A legislative committee in Jefferson City has been examining the issue of student debt.
A recent report by consumer credit agency Experian shows the problem has arguably reached epic proportions.
Over the last decade, college-loan balances in the United States have jumped more than $833 billion to reach an all-time high of $1.4 trillion. The number has surpassed credit card debt and continues to climb.
There’s even a website, SeekingArrangement.com, where students are known to seek “sugar daddies” to help pay-off loans in exchange for companionship.
The Institute for College Access & Success compiled information from 2015, the most recent year for which data were available, and determined the average student loan debt in each state. Missouri came in sixth highest, with an average debt of $27,480. 61% of Missouri graduates have student loan debt.
The legislature’s House Subcommittee on Student Debt Relief held a hearing Monday in which a discussion of challenges and possible solutions took place.
Committee members have learned through previous testimony that students who struggle academically are prone to worsen their debt by extending their time spent in college.
Republican Representative Curtis Trent of Springfield wants to look at getting students who are behind in certain courses up to speed before entering college.
“So that when they do get to college, if they need remedial algebra or they need a remedial whatever, they were able to get those classes while they were still in high school, so that they’re not trying to catch up while they’re paying college tuition rates,” said Trent.
House Democrat Gretchen Bangert of Florissant noted the single biggest stumbling block for many students is the Algebra 1 requirement, which causes some kids to forego college altogether. She thinks it would make sense to offer alternative math courses.
“If you were going into a particular field, you wouldn’t need Algebra 1,” said Bangert. “You could take a different type of math course that would be more defined toward what your major was.”
Algebra is such a big barrier for certain students that the Los Angeles Times reported in July that California Community Colleges is looking at doing away with its algebra requirement for non-STEM majors.
Bangert thinks finding a solution to the algebra hurdle would cut costs for students who would otherwise spend additional years accumulating loan debt. “If you’re taking three or four years to pass Algebra 1, of course you’re going to be in college now, seven or eight years rather than just the four.”
Only three of the six lawmakers on the Committee were present for the Monday morning hearing on student debt, along with fewer than 10 stakeholders who chose to attend. Still, ideas over how to tackle the spiraling problem were bandied about.
Bangert noted that student loans are distributed every semester, and suggested dispersing the funds in smaller chunks more frequently could help students learn the budgeting process.
“Instead of getting your $10,000 each semester, you get $2,000 a month,” Bangert said. “And then you’re paying those bills monthly, so you’re learning a little bit more about the consequences, and that those bills are coming due that quickly, and how are you going to budget that money.”
Further, Bangert suggested counseling students on managing their student loans could be helpful in addressing the debt issue. She mentioned her own kids in college that have friends who’ve used leftover loan money to take a trip rather than save it for future expenses.
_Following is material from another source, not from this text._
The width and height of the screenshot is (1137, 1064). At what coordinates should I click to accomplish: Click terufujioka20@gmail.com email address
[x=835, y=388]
A study released last year by the University of Missouri would seem to back up Bangert’s idea. It showed that students who develop relationships with financial advisers make better decisions about education loans.
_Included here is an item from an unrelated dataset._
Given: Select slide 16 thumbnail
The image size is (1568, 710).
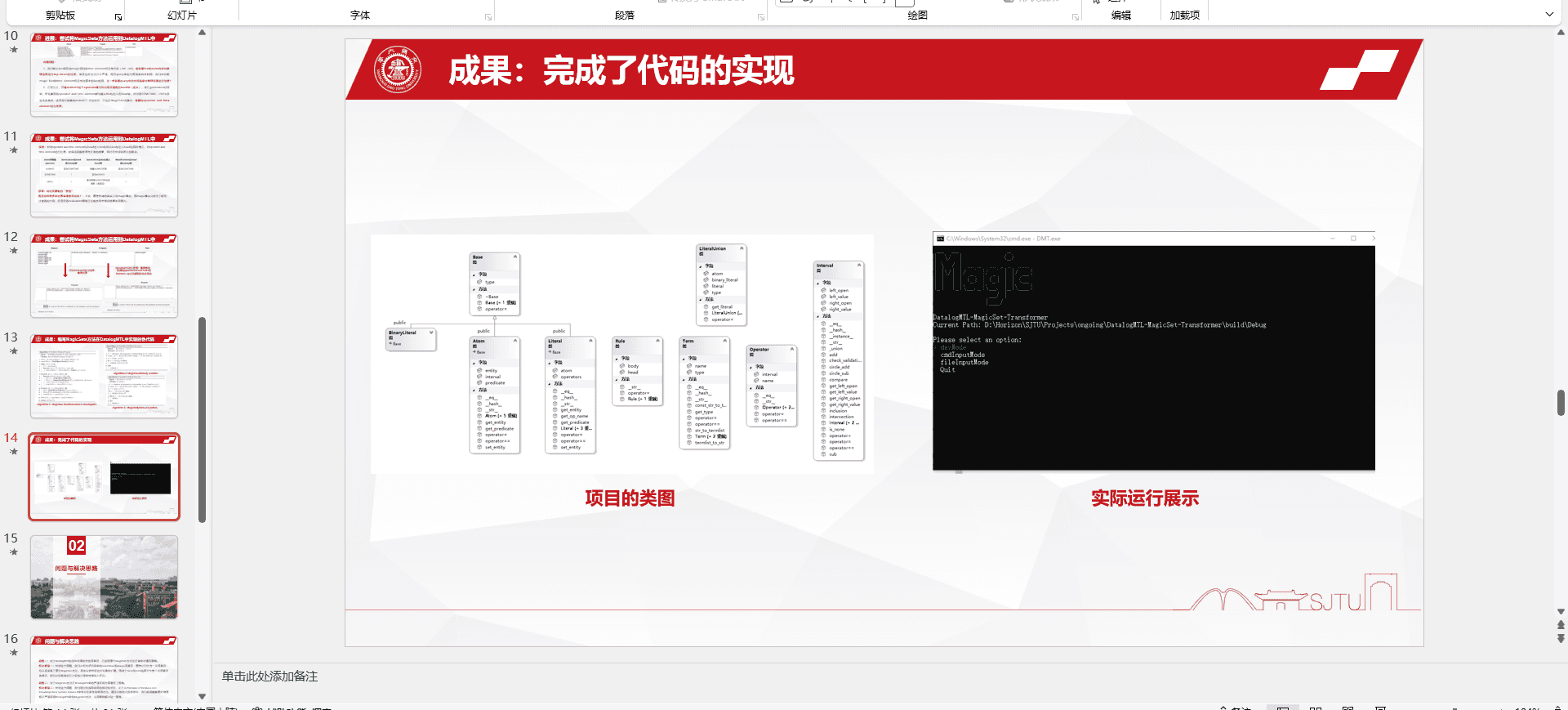Looking at the screenshot, I should coord(104,669).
As far as coming up with a concrete plan to address student debt, the House committee is homing in on legislation to create a work study program.
Committee chairman Allen Andrews, R-Grant City, says it would let businesses reduce costs by allowing them to offer on the job training as a portion of wages. He says students would benefit from work experience.
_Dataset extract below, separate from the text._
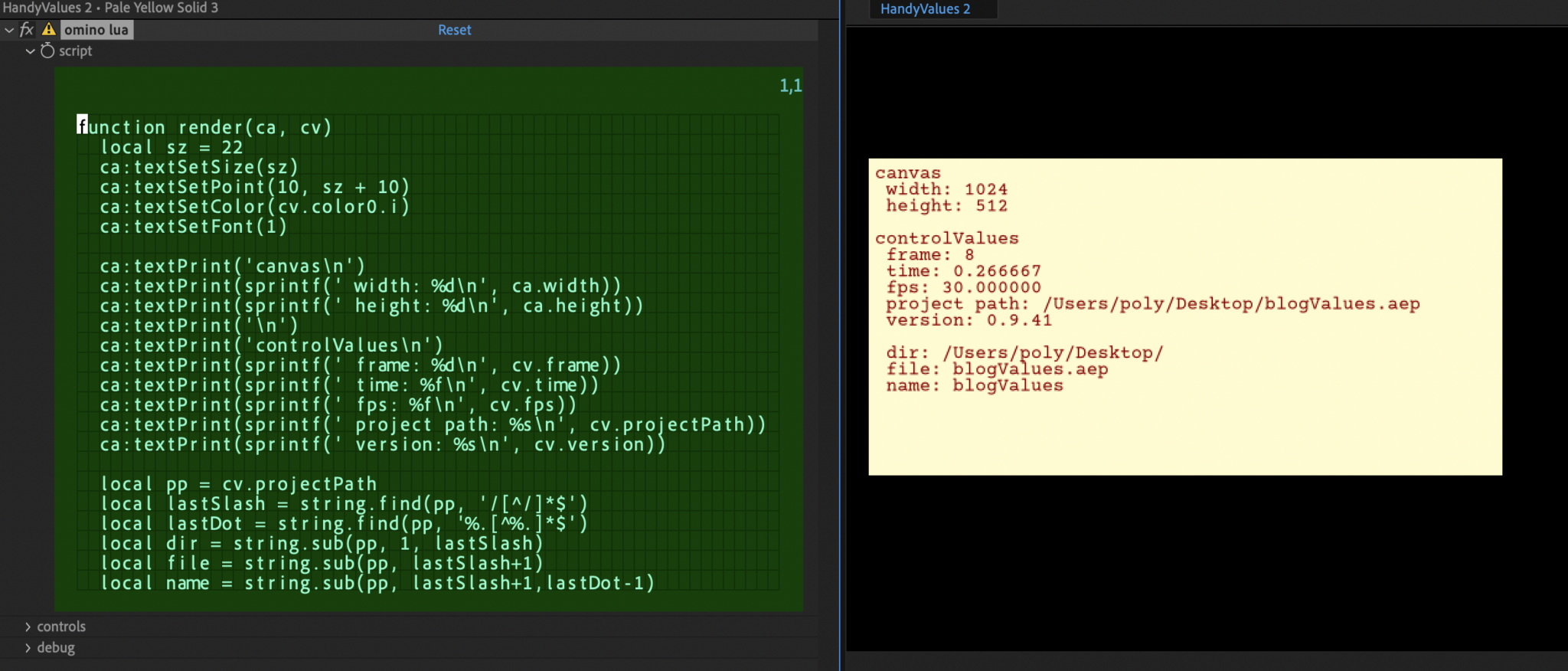Click the 'local sz = 22' code line
The image size is (1568, 671).
pos(172,147)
“This would provide a young person, or anyone obtaining a degree of higher education the ability to get into the workforce, get real life experience, because a lot of times real world experience is different than book knowledge,” said Andrews. “And so, it’s a perfect blend to help everybody involved.”
The second term House member thinks a work study program could be a useful tool for students to make their loan dollars last longer. “I think the work study program is just one that really makes sense. Will it eliminate student debt? Absolutely not. But it’s a step in the right direction.”
Andrews didn’t say if work study legislation would be crafted in time for the upcoming legislative session, which starts in January 3rd.
The federal work study program offers subsidies for students to find part time employment if certain conditions are met.